Using S3

This section explains how to work with Amazon Simple Storage Service (S3) to store digital files in the cloud and attach them to items in the Digital Archive. The examples are from the Southwest Harbor Public Library (SWHPL) Digital Archive.

To use S3, you must enable the AvantS3 plugin which integrates S3 with the Digital Archive.

While S3 is not as straightforward or as easy to use as other cloud storage services like Google Drive or Dropbox, it is a fast, safe, economical, and powerful alternative. Most importantly, it is integrated with the Digital Archive thanks to the AvantS3 plugin.

For organizations that have two or more archivists, S3 is more economical than services like Dropbox which require that you pay extra for additional users. With S3, you can create additional users for no additional cost and assign each user either full or read-only access to your files.

S3 advantages

These are the primary advantages that S3 offers for a Digital Archive site:

  • Safe storage of archival digital assets such as original scans and other types of files.
  • Online access to digital assets by archivists working remotely.
  • Easy access to digital assets with a single click from the Digital Archive.
  • Easy one-click attachment of files to Digital Archive items.
  • Automatic downsizing of JPEG files when attached to an item.

Logging into S3

Follow the steps below to log in to the Amazon Web Services (AWS) Management Console for S3, subsequently referred to as simply the S3 console.

  • First log in to the Digital Archive and go to the Dashboard.
  • Then click the S3 Management Console link to get to the AWS login page.
  • You can also access the S3 console by going directly to console.aws.amazon.com/s3.

image

If you are already logged into S3, the link will take you to the S3 console.

On the AWS sign-in page, enter your credentials and click the Sign in button.

image

After you click the Sign in button, the S3 console appears as shown below.

image

In the screenshot above, the bottom of the S3 console shows the two kinds of storage used for the Digital Archive as will be explained in the following sections.

  • Clicking on Accessions gets you to Accessions Storage
  • Clicking on Database gets you to Items Storage

Storage for Items and Accessions

S3 is not a traditional folder-oriented hierarchical file system like you are familiar with on a PC or a Mac.

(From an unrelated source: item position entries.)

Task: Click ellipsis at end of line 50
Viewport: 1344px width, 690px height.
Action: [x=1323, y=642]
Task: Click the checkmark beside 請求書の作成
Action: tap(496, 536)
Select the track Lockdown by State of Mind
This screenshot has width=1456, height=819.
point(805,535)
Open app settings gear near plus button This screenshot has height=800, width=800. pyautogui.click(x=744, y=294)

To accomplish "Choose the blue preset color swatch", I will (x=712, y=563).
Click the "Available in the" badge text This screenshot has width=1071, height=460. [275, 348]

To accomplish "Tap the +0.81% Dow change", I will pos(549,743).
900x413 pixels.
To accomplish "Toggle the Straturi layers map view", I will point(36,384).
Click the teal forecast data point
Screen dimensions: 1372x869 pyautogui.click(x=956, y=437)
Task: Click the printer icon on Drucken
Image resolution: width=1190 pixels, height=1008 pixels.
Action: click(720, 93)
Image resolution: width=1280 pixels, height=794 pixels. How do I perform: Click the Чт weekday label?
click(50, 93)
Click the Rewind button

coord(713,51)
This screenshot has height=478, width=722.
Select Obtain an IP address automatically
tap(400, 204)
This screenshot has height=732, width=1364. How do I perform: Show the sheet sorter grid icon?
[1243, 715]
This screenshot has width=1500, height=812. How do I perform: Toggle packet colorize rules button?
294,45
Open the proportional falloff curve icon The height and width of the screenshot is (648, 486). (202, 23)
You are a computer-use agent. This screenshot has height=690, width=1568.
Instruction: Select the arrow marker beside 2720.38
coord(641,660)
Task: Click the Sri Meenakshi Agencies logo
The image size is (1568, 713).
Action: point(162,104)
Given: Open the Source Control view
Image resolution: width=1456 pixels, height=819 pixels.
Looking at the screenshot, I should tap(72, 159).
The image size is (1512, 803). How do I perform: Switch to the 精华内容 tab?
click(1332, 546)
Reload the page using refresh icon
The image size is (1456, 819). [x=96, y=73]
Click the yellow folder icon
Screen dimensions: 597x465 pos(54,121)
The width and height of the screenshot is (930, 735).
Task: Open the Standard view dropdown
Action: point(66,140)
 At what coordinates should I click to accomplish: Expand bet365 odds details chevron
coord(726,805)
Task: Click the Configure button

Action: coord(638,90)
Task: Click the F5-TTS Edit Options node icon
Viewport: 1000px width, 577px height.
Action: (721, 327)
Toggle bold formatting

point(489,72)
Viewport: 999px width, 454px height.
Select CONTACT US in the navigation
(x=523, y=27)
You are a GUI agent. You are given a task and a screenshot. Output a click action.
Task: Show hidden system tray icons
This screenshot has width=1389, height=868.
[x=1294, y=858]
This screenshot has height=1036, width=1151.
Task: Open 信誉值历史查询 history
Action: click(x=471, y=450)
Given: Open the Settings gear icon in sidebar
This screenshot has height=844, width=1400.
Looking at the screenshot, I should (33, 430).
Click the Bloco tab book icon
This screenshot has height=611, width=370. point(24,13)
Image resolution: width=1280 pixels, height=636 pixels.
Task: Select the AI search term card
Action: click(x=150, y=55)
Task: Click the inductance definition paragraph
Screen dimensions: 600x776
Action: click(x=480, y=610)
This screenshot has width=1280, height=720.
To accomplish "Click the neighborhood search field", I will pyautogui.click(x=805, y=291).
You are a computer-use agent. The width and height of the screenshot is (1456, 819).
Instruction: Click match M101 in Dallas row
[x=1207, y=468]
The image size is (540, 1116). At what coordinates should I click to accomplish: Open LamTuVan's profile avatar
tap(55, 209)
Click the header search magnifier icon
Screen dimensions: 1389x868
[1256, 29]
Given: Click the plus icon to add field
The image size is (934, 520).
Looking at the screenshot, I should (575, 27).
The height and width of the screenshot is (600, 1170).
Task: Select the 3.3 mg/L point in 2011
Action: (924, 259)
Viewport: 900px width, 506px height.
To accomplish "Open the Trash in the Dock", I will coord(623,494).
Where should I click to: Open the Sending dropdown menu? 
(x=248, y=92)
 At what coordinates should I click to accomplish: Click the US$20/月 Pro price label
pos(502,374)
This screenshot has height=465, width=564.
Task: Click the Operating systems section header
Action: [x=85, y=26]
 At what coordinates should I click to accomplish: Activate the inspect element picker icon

S3 storage is implemented using things called buckets, objects, and prefixes, but fortunately, these can be thought of and viewed using familiar terms like folders, subfolders, and files. You do however have to be very careful when working with S3 as explained in the S3 limitations and cautions section.

SWHPL's S3 storage for the Digital Archive is in a bucket named swhpl-digital-archive. It is divided into two top-level storage folders:

  • Items Storage
  • Accessions Storage

Items Storage is used to store the files for individual Digital Archive items whereas Accessions Storage is used to store all of the files for an accession and its sub-accessions.

Items Storage folder

The Items Storage folder swhpl-digital-archive > Database stores files that are associated with individual items in the Digital Archive database, but only for items that are not part of an accession. All files for a single item are kept together in a subfolder that has the same name as the item's identifier number. For example, the files for item 12139 are stored in a folder named 12139.

Grouping folders

At the top level of the Items Storage folder are 16 grouping subfolders named 1000, 2000, up to 16000. Each of these folders can contain up to 1,000 subfolders for individual items. For example, folder 12000 contains folders for items 12000, 12001, 12002 and so on. The grouping folders make it easy to find an item's folder. If you are looking for the files for item 12139 you first go to the 12000 grouping folder and then look for 12139.

Image item example

The screenshot below shows the files for item 12139 which is a photograph.

image

The four files associated with item 12139 are as follows:

  • 12139.jpg is a web-sized copy of the photograph downsized from SWHPL-12139-CFS.jpg.
  • access-12139.txt contains information about the item from the Microsoft Access database.
  • SWHPL-12139-CFS.jpg is a high-resolution, post-processed copy of SWHPL-12139-SCAN.tif.
    CFS (Cleaned For Study) is a SWHPL term which means that the images may have been cropped, straightened, retouched, or had adjustments such as contrast improvement.
  • SWHPL-12139-SCAN.tif is the large scanner file, 30.8 MB, whereas the other files are smaller.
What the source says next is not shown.